Anyway, finally, finally, finally, six paragraphs down -- with much of those paragraphs spent bashing Monica -- do we get an "apology":
So let me say this now: Monica I am so sorry for any harm I caused you. I never ment to hurt anyone, and I think I did a nice job for you, but the fact remains that I took this without asking you and that was so very wrong. Please find it in you heart to forgive me. I sent the check to the University and also, because so many people really need help, serious help, I am sending one to Food bank of Western Massachusetts (sorry, I got the name wrong the first time, even tho we did write an article on them).Even in the apology she has to suggest Monica was wrong, because "I did a nice job for you." Then Griggs goes right back to excuses, explaining how she regularly has authors who want to be included for free, and how she helps them out of the kindness of her heart. She then explains how "this" happened:
But one night when working yet another 12 hour day late into the night, I was short one article... Instead of picking up one of the multitude of books sent to me and typing it, I got lazy and went to the www and "found" something. Bleary-eyed I didnt notice it was copy written and reordered some of it. I did keep the author's name on it rather than outright "stealing" it, and it was my intention to contact the author, but I simply forgot, between proofreading, deliveries, exhaustion.You would think that someone who has already been told she doesn't understand the basics of copyright law on the web would have taken some time in the interim to learn the basics. You don't "notice" if something has a copyright on it. While that actually would be a better system, by now you should know that content, once published, automatically gets a copyright under US law.
She goes on to explain how this is almost certainly the end for Cooks Source, but that if she did go on, she'd hire a real editor. Then she concludes with one more attack on Monica:
Thank you to all our readers, thanks to all our advertisers and writers... and to everyone who has been supportive and who has been a part of Cooks Source.

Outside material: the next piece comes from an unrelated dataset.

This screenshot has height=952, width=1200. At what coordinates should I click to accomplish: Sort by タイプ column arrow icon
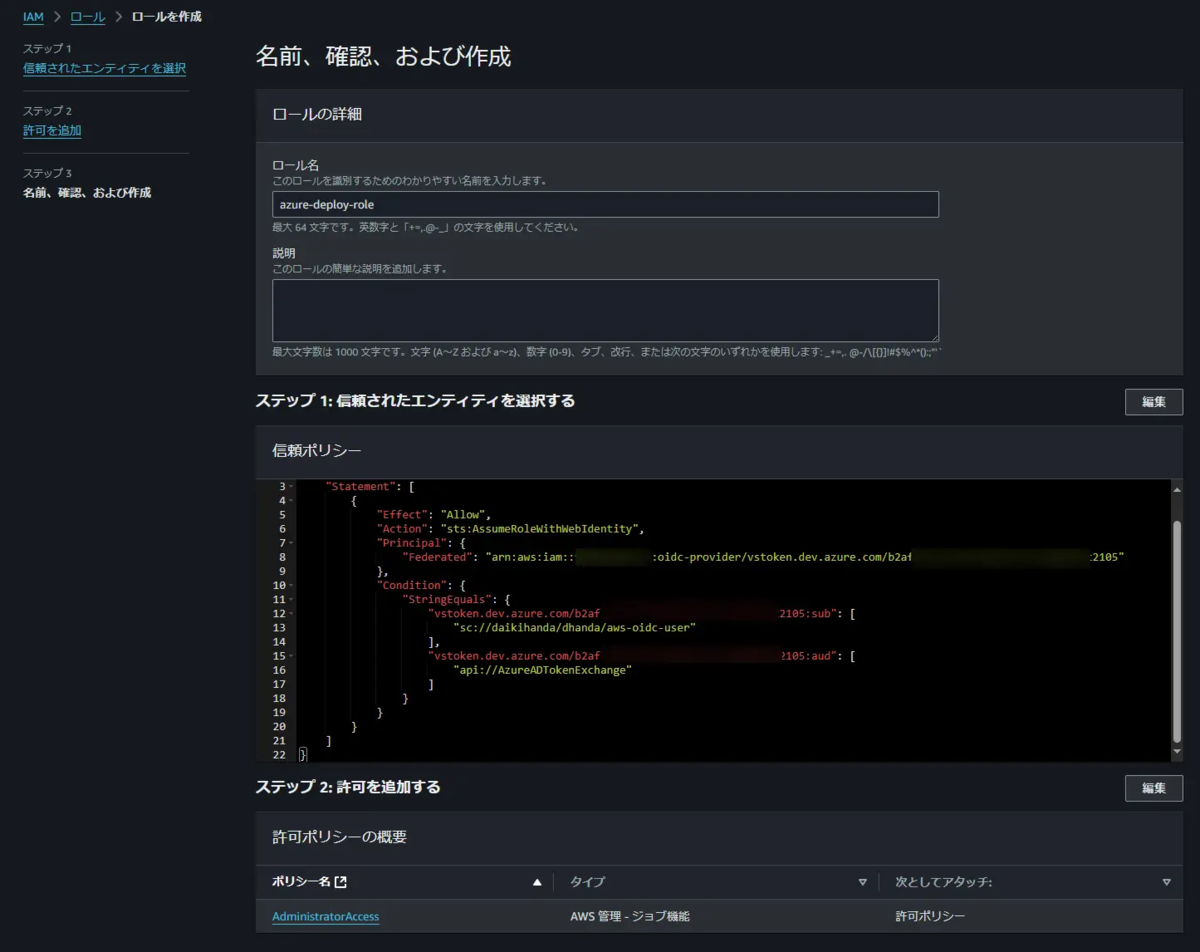pos(862,882)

To one writer in particular, Monica Gaudio, I wish you had given me a chance.Again with the "giving a chance" bit. It's kind of difficult to take Judith seriously when she didn't give Monica much of a chance.
Monica, for her part, has done one final response, noting that she contacted Griggs five times before she posted her story -- which she considers a reasonable "chance." She also notes the snarky language that Griggs used in response to her requests.